Kristofferson took a deep inhale and leaned against the wall, still vibrating with adrenaline. He looked over at Willie as if to say, “Don’t say a word.” Then his eyes found me.
“You know what Waylon Jennings said about guys like him?” he whispered.
I shook my head.
“They’re doin’ to country music what pantyhose did to finger-fuckin’.”
Am I young enough to believe in revolution? Am I strong enough to get down on my knees and pray? Am I high enough on the chain of evolution To respect myself and my brother and my sister And perfect myself in my own peculiar way?
—“Pilgrim’s Progress”
***
Kris Kristofferson is cut from a thicker, more intricate cloth than most celebrities today: Imagine if Brad Pitt had also written a Number One single for someone like Amy Winehouse, was considered among the finest songwriters of his generation, had been a Rhodes scholar, a U.S. Army Airborne Ranger, a boxer, a professional helicopter pilot — and was as politically outspoken as Sean Penn. That’s what a motherfuckin’ badass Kris Kristofferson was in 1979. And now if you go online and watch the video for his 2006 song “In the News,” it’s obvious he is still very much that man.
The son of an Air Force general, Kris walked to grade school barefoot in Brownsville, Texas. He graduated Phi Beta Kappa from Pomona College, studied William Blake and Shakespeare at Oxford, became a U.S. Army captain, was assigned to teach literature at West Point and then abruptly dropped out of the Army to become a songwriter.
Forty years later, Kristofferson is a “unique figure in the history of American music and cinema. The late Sixties and the Seventies saw a creative explosion for American artists. Cinema and rock & roll were in a full-blown renaissance, and Kristofferson stood dead center in both revolutions. He wrote a Number One hit single for Janis Joplin, played at Jimi Hendrix’s last concert, appeared on The Johnny Cash Show with other “new discoveries” like Neil Young, Joni Mitchell and James Taylor, won three Grammy Awards, starred in films directed by the likes of Martin Scorsese, Paul Mazursky and Sam Peekinpah, and became one of the hottest male actors in the U.S. after appearing in A Star Is Born.
Then he played the lead in one of the largest commercial failures in film history, Heaven’s Gate. Kris took the bullet and was shunned from the mainstream, disappearing back into the counterculture.
Today, Kris’ songs have been recorded by more than 500 artists, and he has acted in more than 70 films. In 2006, at the age of 69, he released what is perhaps his finest album, This Old Road. I had been at Willie Nelson’s 70th birthday concert to introduce Kristofferson, whom I had directed in the movie Chelsea Walls in 1999. After both of those experiences, I was enthralled by this man who had lived through so much success and so much failure, both personal and professional, and who had survived with his dignity intact, if not actually heightened. This Old Road motivated me to pitch Kris the idea of my making a documentary about him.

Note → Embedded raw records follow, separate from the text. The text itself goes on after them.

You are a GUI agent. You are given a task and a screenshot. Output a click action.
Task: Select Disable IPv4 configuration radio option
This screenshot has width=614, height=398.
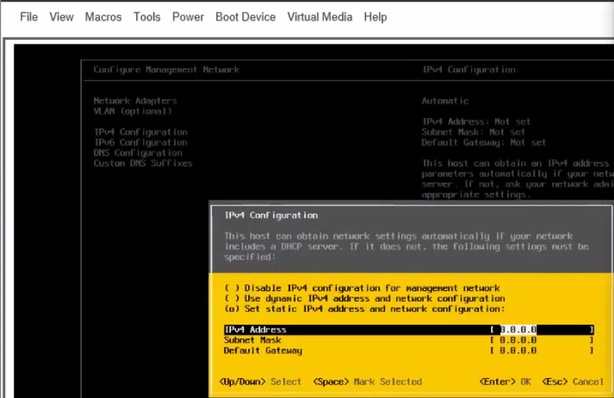pos(362,288)
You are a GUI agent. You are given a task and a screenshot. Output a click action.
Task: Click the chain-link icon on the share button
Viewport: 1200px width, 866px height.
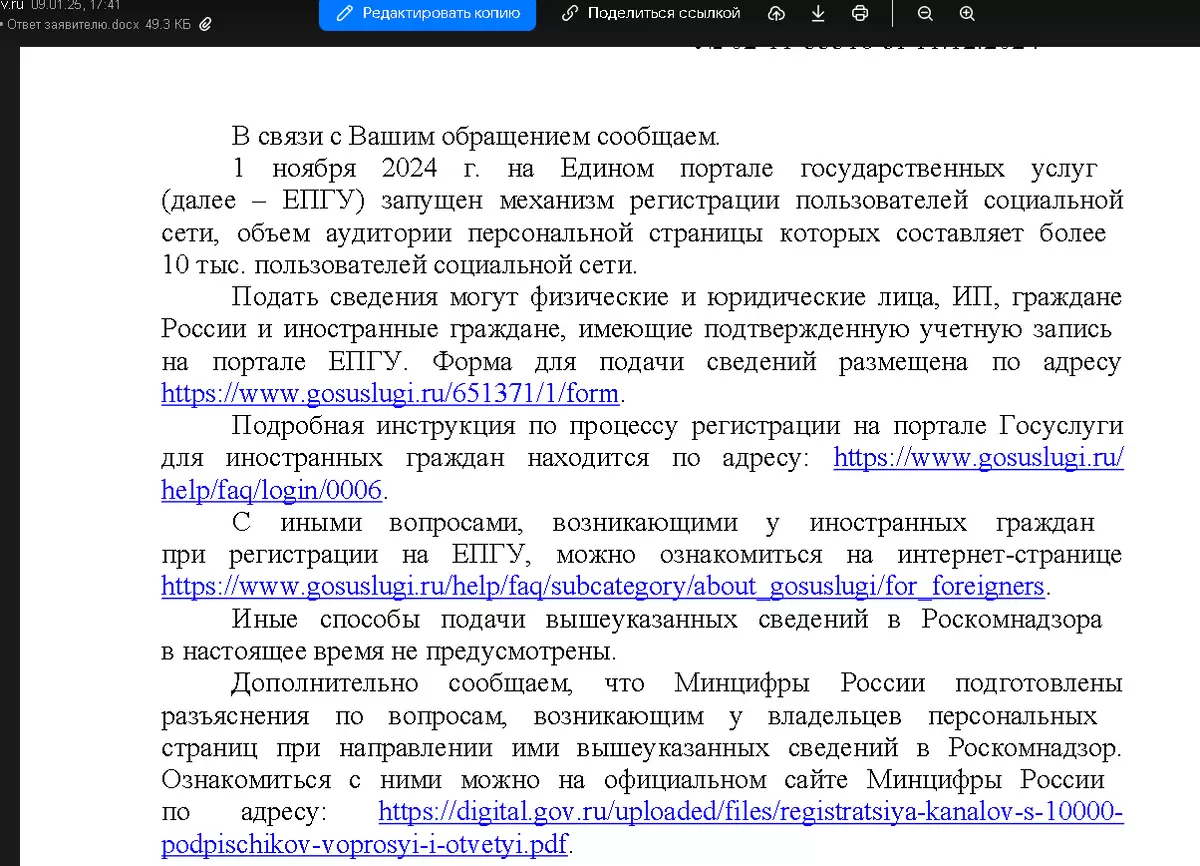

“With all that’s happening in the world today, why would you want to make a film about me?” he asked over the phone. “Let me take you around to a few places I know, and we’ll find some real subject matter.”
I told him that I was aware the world was full of suffering but that I had just seen an old documentary about Woody Guthrie and I was damn glad someone made it.
“Yeah, I’d like to see that,” he said, grudgingly. “It’s just that whole hero-worship thing that bugs me. The cult of personality, you know?” (...)
The son of an Air Force general, Kris walked to grade school barefoot in Brownsville, Texas. He graduated Phi Beta Kappa from Pomona College, studied William Blake and Shakespeare at Oxford, became a U.S. Army captain, was assigned to teach literature at West Point and then abruptly dropped out of the Army to become a songwriter.
Forty years later, Kristofferson is a “unique figure in the history of American music and cinema. The late Sixties and the Seventies saw a creative explosion for American artists. Cinema and rock & roll were in a full-blown renaissance, and Kristofferson stood dead center in both revolutions. He wrote a Number One hit single for Janis Joplin, played at Jimi Hendrix’s last concert, appeared on The Johnny Cash Show with other “new discoveries” like Neil Young, Joni Mitchell and James Taylor, won three Grammy Awards, starred in films directed by the likes of Martin Scorsese, Paul Mazursky and Sam Peekinpah, and became one of the hottest male actors in the U.S. after appearing in A Star Is Born.
Then he played the lead in one of the largest commercial failures in film history, Heaven’s Gate. Kris took the bullet and was shunned from the mainstream, disappearing back into the counterculture.
Today, Kris’ songs have been recorded by more than 500 artists, and he has acted in more than 70 films. In 2006, at the age of 69, he released what is perhaps his finest album, This Old Road. I had been at Willie Nelson’s 70th birthday concert to introduce Kristofferson, whom I had directed in the movie Chelsea Walls in 1999. After both of those experiences, I was enthralled by this man who had lived through so much success and so much failure, both personal and professional, and who had survived with his dignity intact, if not actually heightened. This Old Road motivated me to pitch Kris the idea of my making a documentary about him.
“With all that’s happening in the world today, why would you want to make a film about me?” he asked over the phone. “Let me take you around to a few places I know, and we’ll find some real subject matter.”
I told him that I was aware the world was full of suffering but that I had just seen an old documentary about Woody Guthrie and I was damn glad someone made it.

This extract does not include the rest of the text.